Police chief seeks review of sexual assault response policy
How Rochester police officers are expected to respond to sexual assaults is receiving an added level of scrutiny.
Police Chief Jim Franklin asked the city’s Police Policy Oversight Commission to compare the department’s existing policy with seven recommendations presented by former Minnesota Attorney General Lori Swanson in December.
“I think you will see we are doing a lot of things right … but I’m looking for your input and your recommendations,” Franklin told the commission on Monday.
The commission will also compare the local policy with a draft policy created by the state’s Peace Officer Training Board.
Franklin said he believes the local department’s policies will stand up well to the added review.
“At first glance, I think we are meeting most of the seven recommendations,” he said.
Three members of the policy oversight commission — W.C. Jordan, Abdi Roble and Teresa McJoynt — will review Swanson’s recommendations, the local policy and a draft of the state board’s policy recommendation. They will prepare items for discussion at the March 11 commission meeting.
Members already pointed to a potential clarification for local policy.
Cost of exams
In discussing the city response and investigation of sexual assaults, McJoynt asked whether the cost of related medical exams is covered, since it isn’t specifically mentioned in existing policy.
Olmsted County Human Rights Commission Chairwoman Kindra Ramaker, who attended the meeting as an observer, noted the exam costs are covered by a special fund.
Policy oversight commission member Lawrence Collins said it’s an element that should be outlined in police department policy to make sure victims are willing to undergo the voluntary examinations.
“It’s part of the investigation process and not for necessarily the medical treatment of the victim, so you would hope there wouldn’t be the imposition of an involuntary fee imposed,” he said.
While the addition could be a tweak of the policy, Franklin said he’s confident the commission will find the existing policy outlines best practices in many areas.
It was a sentiment shared by Amy Thompson, director of Olmsted County Adult and Family Services, during a recent committee meeting with county commissioners.
During that meeting Thompson, who was previously the program manager for Olmsted County Victim Services, said the police department has policies that address shortfalls cited in other departments in recent months.
“An investigator is assigned to every single sexual assault in this community, and an investigator also connects an advocate to every single sexual assault case,” she said, noting that’s not the case statewide.
Additionally, Thompson and Franklin credited the work of the local Sexual Assault Interagency Council for keeping lines of communication open, regarding the response to sexual assaults.
Ahead, but room to improve
Thompson said the council, which includes criminal justice officials and a variety of representatives from community groups, has been active for nearly two decades and is currently working to update a list of community-wide protocols for responding to sexual assaults.
She said the effort puts the local community ahead of others.
“That’s not to say we don’t have room for improvement, because we do,” she told the county commissioners.
Franklin agreed, noting the Rochester department is in the process of sending every member through a refresher course related to sexual assault response. He said it’s something he initiated before Swanson issued her report.
Another effort that preceded a related recommendation is a local effort to bring Forensic Experiential Trauma Interview training to town, which would offer specialized training for investigators dealing with trauma victims. He said he hopes Rochester can offer the intensive training locally.

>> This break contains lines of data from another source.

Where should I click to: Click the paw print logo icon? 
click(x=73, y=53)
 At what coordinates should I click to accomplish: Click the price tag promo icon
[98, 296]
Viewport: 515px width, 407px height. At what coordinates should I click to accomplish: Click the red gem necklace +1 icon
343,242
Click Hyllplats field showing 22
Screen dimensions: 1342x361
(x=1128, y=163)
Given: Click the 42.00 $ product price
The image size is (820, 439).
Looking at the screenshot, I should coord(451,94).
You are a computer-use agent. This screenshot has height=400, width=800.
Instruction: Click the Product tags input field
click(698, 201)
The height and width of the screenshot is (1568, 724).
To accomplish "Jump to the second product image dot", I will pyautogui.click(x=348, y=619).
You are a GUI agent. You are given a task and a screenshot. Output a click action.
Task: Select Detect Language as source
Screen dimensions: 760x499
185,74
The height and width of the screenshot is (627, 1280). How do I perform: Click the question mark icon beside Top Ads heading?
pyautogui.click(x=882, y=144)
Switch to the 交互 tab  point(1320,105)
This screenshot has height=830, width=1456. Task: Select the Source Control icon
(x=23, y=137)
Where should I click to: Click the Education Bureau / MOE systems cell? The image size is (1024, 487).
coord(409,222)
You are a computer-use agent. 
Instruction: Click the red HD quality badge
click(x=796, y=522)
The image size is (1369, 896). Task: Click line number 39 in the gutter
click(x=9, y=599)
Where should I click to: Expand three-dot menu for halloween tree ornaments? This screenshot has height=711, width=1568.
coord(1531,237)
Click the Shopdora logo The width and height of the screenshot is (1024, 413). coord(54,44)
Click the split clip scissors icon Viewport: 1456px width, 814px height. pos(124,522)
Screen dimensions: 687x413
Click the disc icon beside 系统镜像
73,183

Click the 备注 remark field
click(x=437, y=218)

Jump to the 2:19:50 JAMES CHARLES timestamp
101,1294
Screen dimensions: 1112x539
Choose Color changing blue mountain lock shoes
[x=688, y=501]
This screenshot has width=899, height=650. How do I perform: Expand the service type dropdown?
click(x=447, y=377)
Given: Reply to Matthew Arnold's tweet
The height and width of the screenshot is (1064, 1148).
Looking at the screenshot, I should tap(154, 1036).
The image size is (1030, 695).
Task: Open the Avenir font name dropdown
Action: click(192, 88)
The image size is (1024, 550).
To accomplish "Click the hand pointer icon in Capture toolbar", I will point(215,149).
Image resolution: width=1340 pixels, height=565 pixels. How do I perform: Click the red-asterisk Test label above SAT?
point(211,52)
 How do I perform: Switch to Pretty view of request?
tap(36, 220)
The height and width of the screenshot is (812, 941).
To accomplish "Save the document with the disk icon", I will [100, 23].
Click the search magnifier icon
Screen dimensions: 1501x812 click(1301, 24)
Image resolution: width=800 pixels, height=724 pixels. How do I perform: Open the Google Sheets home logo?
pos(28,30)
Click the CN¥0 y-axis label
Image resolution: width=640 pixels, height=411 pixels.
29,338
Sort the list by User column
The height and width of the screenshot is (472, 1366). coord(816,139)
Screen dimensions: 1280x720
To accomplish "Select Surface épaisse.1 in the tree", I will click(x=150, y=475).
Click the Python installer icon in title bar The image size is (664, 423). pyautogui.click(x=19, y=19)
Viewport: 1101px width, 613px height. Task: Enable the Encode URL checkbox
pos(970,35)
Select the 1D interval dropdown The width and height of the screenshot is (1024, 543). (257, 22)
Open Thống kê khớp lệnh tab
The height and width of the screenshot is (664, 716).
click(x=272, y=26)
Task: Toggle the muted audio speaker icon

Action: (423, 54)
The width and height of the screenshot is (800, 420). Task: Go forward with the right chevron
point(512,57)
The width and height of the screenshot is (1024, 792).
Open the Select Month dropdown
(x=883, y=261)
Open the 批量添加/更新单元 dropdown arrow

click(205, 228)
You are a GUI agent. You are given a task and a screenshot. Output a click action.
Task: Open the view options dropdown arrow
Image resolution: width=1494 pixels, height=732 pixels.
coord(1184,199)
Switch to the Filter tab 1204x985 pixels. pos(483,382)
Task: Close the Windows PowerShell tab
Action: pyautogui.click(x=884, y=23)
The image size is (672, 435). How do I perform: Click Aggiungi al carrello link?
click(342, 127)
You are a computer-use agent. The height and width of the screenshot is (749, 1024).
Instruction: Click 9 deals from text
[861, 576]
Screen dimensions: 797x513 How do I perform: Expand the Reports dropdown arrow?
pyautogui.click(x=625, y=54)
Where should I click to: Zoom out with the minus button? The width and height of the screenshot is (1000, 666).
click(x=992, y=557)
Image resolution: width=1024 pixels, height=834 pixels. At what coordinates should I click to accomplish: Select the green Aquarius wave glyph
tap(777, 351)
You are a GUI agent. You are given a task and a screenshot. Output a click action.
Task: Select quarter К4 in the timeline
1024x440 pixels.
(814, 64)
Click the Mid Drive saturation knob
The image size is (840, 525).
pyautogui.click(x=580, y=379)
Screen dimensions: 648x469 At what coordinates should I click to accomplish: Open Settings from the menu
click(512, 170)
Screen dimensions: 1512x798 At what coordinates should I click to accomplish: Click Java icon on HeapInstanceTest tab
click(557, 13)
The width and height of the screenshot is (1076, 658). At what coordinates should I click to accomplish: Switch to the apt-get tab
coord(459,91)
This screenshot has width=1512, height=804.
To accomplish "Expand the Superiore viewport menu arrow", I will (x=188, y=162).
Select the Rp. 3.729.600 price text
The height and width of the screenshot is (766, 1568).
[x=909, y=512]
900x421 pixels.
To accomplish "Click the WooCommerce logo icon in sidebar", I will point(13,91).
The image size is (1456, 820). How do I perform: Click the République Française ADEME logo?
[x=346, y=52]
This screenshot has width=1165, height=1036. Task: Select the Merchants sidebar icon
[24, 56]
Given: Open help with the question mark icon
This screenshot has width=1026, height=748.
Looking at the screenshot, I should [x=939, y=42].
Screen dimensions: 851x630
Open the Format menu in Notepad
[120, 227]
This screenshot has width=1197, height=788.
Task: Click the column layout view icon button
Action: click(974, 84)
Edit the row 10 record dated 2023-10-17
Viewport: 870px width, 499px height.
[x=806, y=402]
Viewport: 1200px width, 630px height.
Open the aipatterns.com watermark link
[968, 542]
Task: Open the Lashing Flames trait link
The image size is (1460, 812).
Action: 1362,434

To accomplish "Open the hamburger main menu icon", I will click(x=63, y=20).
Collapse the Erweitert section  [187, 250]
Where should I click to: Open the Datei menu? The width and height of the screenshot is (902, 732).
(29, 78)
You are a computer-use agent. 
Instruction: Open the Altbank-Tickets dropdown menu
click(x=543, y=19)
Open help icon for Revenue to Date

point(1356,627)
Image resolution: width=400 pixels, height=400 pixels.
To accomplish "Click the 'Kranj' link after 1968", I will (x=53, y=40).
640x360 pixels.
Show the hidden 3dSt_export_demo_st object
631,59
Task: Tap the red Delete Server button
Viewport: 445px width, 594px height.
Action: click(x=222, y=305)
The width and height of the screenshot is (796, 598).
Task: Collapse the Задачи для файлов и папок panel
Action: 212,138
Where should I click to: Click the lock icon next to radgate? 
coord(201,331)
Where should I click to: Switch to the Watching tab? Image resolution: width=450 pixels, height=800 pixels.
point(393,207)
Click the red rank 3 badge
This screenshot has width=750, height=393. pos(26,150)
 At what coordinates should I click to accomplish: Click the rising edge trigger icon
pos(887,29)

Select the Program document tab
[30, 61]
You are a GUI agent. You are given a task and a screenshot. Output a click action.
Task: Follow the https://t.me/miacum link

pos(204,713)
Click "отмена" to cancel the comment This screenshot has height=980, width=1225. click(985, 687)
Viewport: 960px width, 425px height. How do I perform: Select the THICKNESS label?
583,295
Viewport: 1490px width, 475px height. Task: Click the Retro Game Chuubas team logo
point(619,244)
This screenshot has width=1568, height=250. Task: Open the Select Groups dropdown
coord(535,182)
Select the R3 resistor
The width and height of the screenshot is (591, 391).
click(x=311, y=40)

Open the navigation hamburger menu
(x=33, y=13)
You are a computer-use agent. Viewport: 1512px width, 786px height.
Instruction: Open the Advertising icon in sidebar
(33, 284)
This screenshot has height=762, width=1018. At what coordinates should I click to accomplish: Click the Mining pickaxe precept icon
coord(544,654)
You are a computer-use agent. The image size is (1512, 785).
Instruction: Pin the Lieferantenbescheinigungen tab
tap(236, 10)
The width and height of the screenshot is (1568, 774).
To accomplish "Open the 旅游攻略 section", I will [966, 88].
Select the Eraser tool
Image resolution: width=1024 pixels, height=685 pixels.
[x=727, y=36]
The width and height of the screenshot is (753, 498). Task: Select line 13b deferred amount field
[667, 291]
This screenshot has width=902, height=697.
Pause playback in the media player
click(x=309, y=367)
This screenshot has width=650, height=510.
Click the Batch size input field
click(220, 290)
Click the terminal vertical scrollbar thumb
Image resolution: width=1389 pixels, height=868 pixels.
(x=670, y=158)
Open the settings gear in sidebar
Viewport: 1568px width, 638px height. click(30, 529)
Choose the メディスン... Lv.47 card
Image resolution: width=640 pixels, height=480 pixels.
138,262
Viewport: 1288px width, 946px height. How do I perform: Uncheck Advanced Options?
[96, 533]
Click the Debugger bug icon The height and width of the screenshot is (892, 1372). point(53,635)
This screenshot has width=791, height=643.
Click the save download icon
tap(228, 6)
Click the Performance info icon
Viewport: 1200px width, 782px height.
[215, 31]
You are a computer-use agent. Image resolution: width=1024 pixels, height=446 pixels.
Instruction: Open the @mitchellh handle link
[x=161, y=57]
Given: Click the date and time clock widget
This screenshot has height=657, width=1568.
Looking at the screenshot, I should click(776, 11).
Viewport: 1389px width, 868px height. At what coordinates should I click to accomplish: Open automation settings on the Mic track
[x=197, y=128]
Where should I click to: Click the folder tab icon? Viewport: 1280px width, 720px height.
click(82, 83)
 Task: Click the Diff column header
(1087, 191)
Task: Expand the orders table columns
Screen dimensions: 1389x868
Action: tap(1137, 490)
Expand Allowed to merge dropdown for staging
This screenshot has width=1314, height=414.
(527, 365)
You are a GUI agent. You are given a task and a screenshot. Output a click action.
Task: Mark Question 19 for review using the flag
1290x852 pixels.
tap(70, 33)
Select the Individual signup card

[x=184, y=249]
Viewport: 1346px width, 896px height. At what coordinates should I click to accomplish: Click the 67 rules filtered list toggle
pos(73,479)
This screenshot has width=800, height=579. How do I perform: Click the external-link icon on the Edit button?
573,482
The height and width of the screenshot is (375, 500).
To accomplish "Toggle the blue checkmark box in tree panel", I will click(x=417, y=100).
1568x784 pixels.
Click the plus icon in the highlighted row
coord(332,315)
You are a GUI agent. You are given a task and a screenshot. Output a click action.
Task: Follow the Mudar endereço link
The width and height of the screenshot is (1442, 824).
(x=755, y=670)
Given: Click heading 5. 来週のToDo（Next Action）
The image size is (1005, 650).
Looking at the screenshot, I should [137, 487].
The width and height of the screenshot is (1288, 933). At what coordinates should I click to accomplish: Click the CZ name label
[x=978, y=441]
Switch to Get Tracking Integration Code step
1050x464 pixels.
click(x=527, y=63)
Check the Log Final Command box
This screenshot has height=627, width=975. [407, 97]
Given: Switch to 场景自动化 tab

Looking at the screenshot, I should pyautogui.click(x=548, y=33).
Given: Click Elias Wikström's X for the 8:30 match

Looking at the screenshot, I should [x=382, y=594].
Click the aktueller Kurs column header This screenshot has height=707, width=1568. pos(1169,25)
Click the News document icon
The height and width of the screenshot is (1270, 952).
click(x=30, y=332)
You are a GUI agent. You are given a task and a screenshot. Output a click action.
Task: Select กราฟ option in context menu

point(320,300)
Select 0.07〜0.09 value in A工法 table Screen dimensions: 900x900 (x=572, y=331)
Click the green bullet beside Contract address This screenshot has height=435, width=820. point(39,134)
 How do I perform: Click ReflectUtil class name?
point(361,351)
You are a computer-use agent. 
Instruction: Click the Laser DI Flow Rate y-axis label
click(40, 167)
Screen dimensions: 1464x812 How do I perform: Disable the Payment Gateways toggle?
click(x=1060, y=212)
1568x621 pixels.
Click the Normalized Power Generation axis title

At the same time, he said at least one of the recommendations in Swanson’s report isn’t being met locally.
The report recommends departments can improve sexual assault responses by working with outside review organizations.
“I don’t think anybody is doing that,” he said. “I’m not even sure who would have the subject-matter expertise to do that, to be honest with you.”
In Swanson’s report, it’s suggested a local multi-disciplinary team could be created to facilitate a review process. The Minnesota Coalition Against Sexual Assault was also suggested as a resource.
Thompson noted the Sexual Assault Interagency Council already provides some review. She cited an instance last year when some patrol officers appeared to be asking too many questions before an investigator and victim advocate were assigned to cases. She said the council’s discussion allowed the department to quickly respond to concerns and adjust practices.
Franklin said he’s looking forward to receiving the policy oversight commission’s suggestions, which he expects will help create “the best, most comprehensive policy possible.”
In other action, the commission:
• Named Roble as its new chairman and McJoynt as its vice-chairwoman. The terms last one year.